Anyhow the blogpost I was always intending to write next was a book review of The Black Swan by Nassim Taleb, as it was what I was reading at the time and touches on a number of topics I am interested in. So last week I began re-reading it with an eye to finally discussing it. Hopefully the reading and review will be done in a few days.
Looking back at my most recent posts on rainfall I note that they were motivated at a reaction to what Nassim Taleb describes as the Narrative Fallacy, the desire people have to make a post-hoc story to so all events relate with a strict cause and effect. Journalists (amongsts others) love to try and join dots and so are typical propagators of this nonsense. Recently they have been keen to link everything weather related like the drought, to global warming.
Should I worry about this though?
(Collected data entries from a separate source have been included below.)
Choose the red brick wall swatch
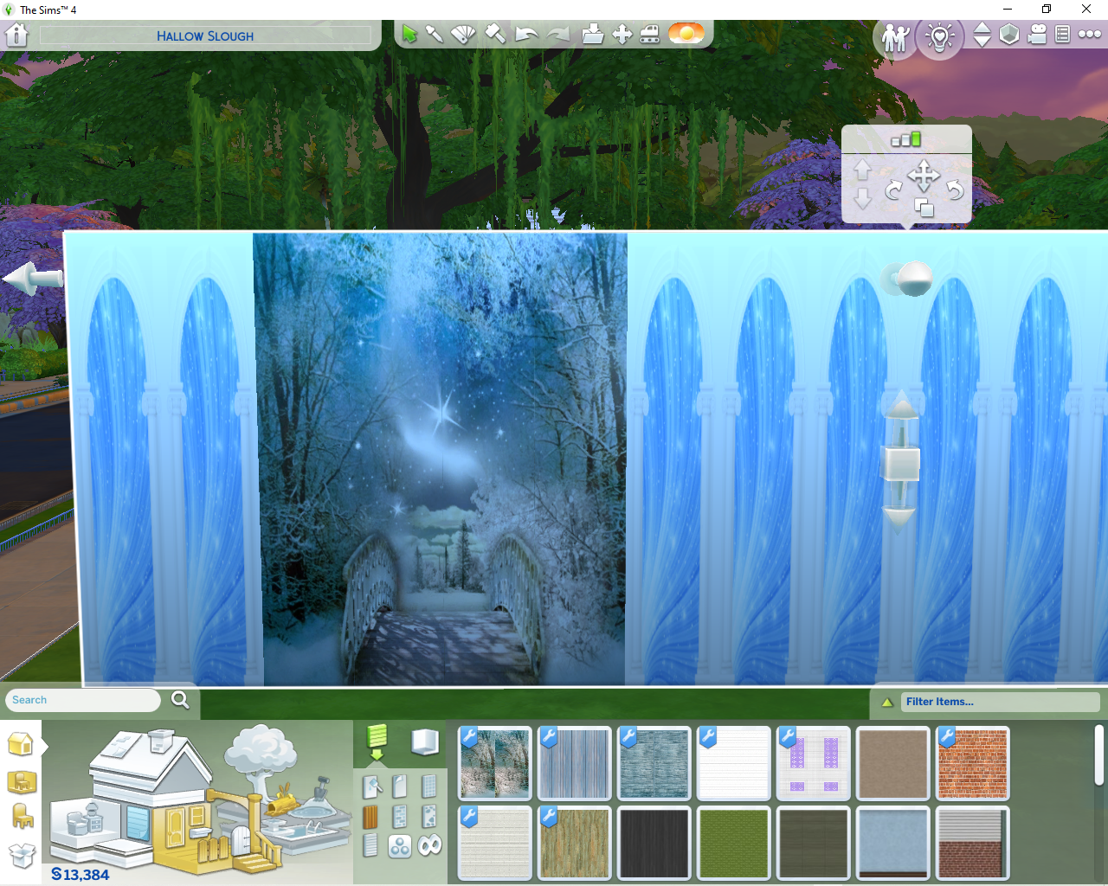 coord(973,762)
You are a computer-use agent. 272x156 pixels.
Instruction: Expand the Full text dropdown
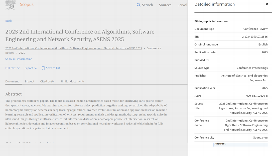coord(13,68)
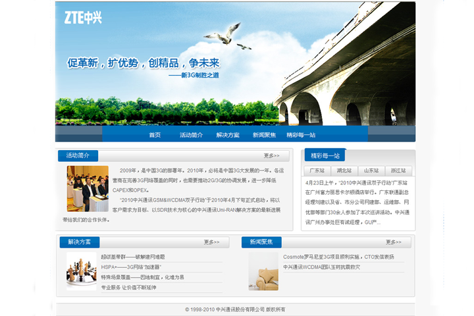Open the 浙江站 tab
The width and height of the screenshot is (474, 316).
coord(398,171)
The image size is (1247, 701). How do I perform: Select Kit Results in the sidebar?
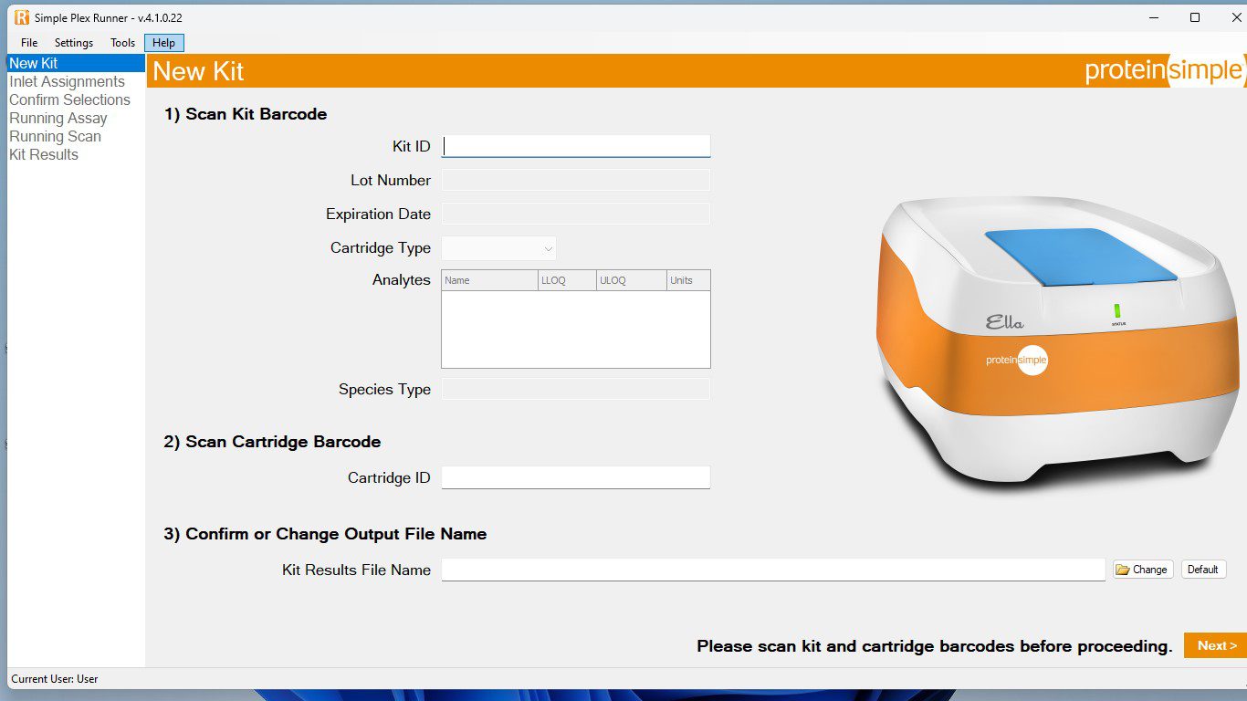(x=43, y=154)
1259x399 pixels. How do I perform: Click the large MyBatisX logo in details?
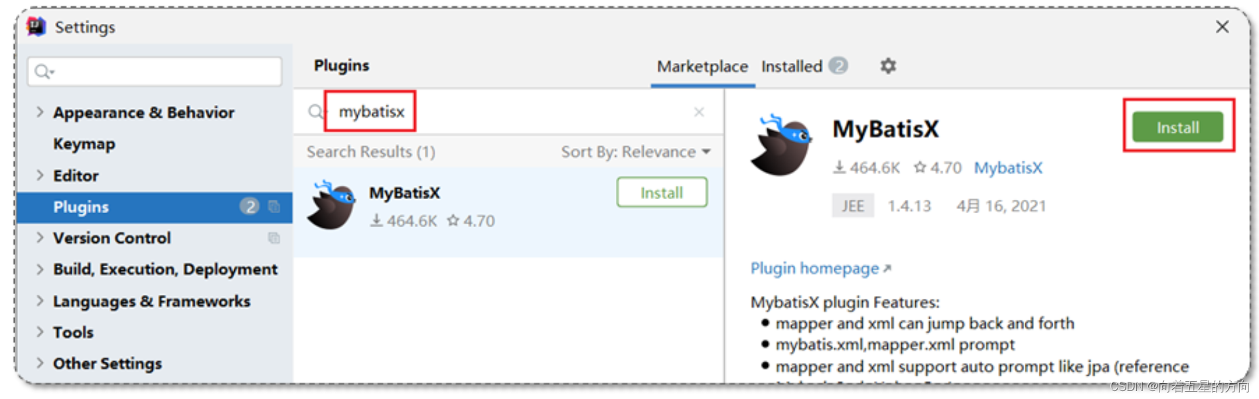[782, 145]
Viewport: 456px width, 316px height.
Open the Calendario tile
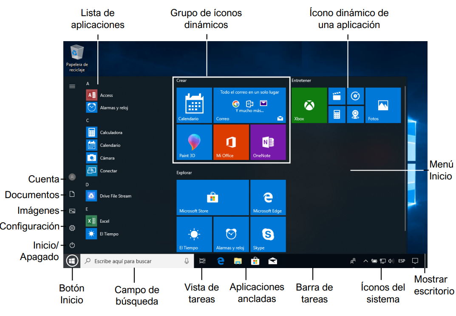194,105
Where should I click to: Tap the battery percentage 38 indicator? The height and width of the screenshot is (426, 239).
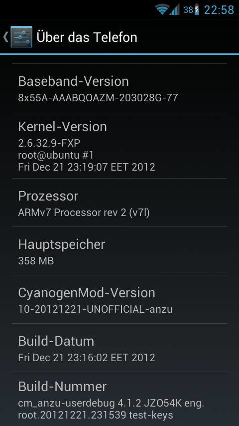188,10
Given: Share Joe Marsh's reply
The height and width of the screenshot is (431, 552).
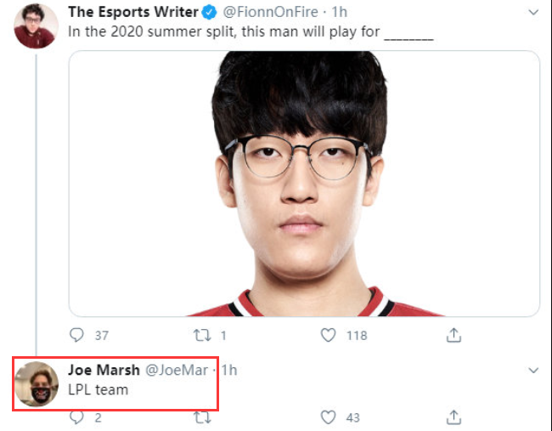Looking at the screenshot, I should [x=453, y=417].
Ultimately I think we should be acting to mitigate AGW, so is it best for us not to be criticising our “side”? I think that this kind of partisanship is amongst the worst things that can be done. Claims that are unsupported by evidence will ultimately undermine the very case they are trying to support. They are in effect crying wolf.
The stupidity of course isn’t limited to AGW alarmists, with many if not more of the skeptics running the its a cold day, it can’t be warming line. Some of these are taking the piss but not all of them. Some seem to believe its a refutation.
Ultimately it would do well if people were to remember that a particular instance is usually not a good representation of the average. Its ridiculous to ascribe meaning to every single occurrence, and even a couple of years don’t really do much to hundred year trends. Climate is long term average weather. Year to year it varies, and we are looking at long term trends not day to day heatwaves or even year to year droughts.
For those unconvinced about my previous claim that, according to the BOM data, there doesn’t appear to be a drying trend on the east coast and think it might be an artifice of too broad averaging, I note that they should have a look at the trend maps found here. For example the rainfall trends from from 1900 to 2006.
This shows few regions which have shown a definite drying trend over the period. One clear exception being the south west of WA, which does show a drying trend over pretty much anytime period you pick. In addition it appears that some slight trend could be evident in mid to northern Queensland.
Go and have a look at some of the different time periods on their site, the lack of a clear trend for much of eastern Australia isn’t just for the period 1900-2006. In case any one’s concerned that its because we started the comparison in a drought. Take 1910-2006, 1920-2006 or 1930-2006 and you get something similar.
Indeed its not unless you compare with the 1950′s to 1970′s that you get a really marked decrease in rainfall in most of Eastern Australia.